Image Datasets

Image datasets in this context are directories of files. Kaishi has a lot of built in functionality for interacting with them. While kaishi has many built-in pipeline components that operate on image datasets, a lot of the standard ETL is handled for you in the event you want to add your own custom code (without the ETL hassle).

Initializing datasets

Let’s start by downloading a sample dataset to work with.
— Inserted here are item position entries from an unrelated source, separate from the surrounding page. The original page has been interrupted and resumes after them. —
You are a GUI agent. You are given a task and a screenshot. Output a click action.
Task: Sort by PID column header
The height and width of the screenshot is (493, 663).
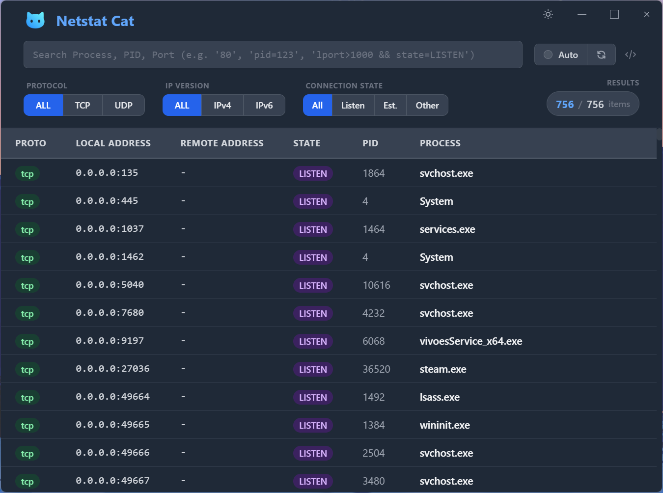[370, 143]
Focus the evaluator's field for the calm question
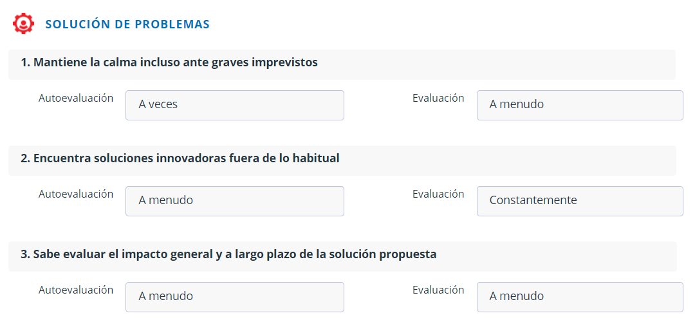 (579, 105)
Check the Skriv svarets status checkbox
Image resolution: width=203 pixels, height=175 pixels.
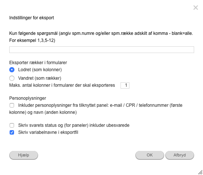pos(12,125)
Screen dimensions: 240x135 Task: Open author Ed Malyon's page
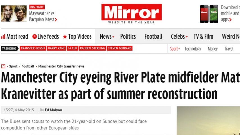pyautogui.click(x=53, y=110)
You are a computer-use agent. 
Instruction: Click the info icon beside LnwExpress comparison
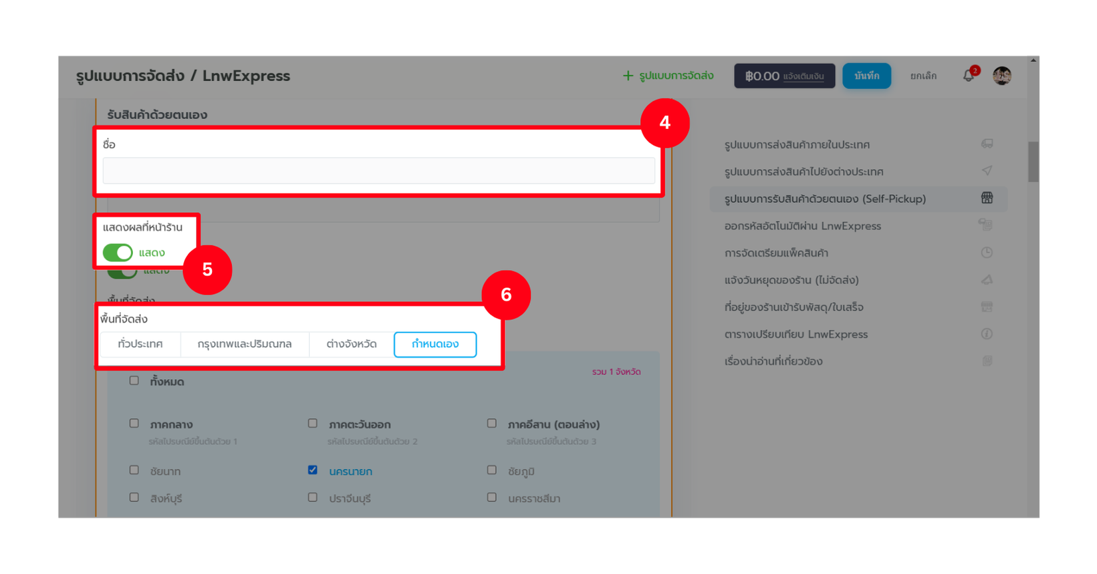[987, 334]
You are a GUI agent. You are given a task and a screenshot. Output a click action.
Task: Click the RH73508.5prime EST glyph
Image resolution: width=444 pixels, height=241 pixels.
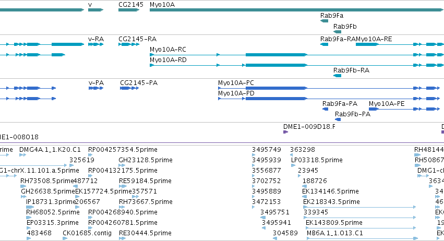point(23,186)
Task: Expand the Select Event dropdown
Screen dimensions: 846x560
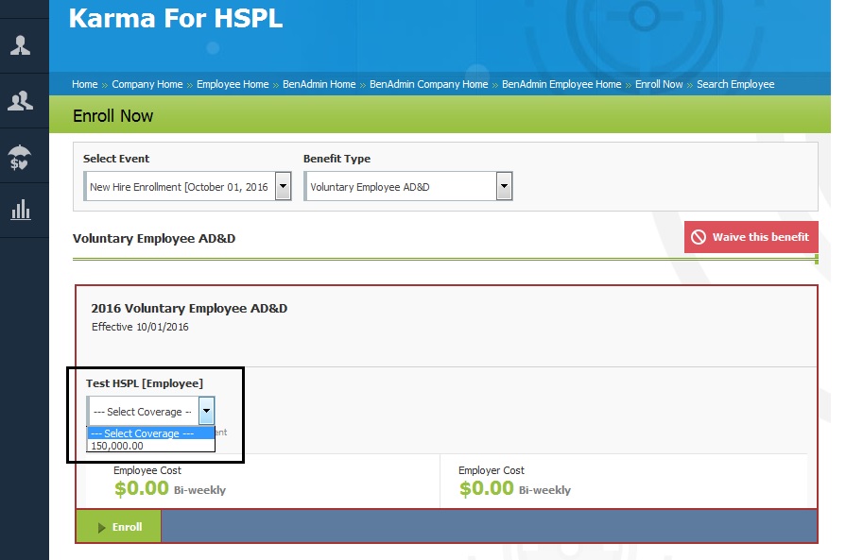Action: [x=283, y=187]
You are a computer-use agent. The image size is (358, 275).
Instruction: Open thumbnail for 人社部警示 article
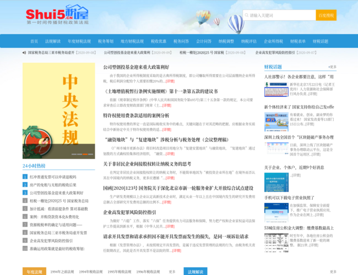pyautogui.click(x=276, y=90)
You will need wget installed unless using your own directory of files.

import wget
import pickle
from PIL import Image
import tarfile
import os

wget.download("http://www.vision.caltech.edu/Image_Datasets/Caltech101/101_ObjectCategories.tar.gz")
tarfile.open("101_ObjectCategories.tar.gz").extractall()
os.remove("101_ObjectCategories.tar.gz")

First, initialize a kaishi image dataset object and print a descriptive report of files.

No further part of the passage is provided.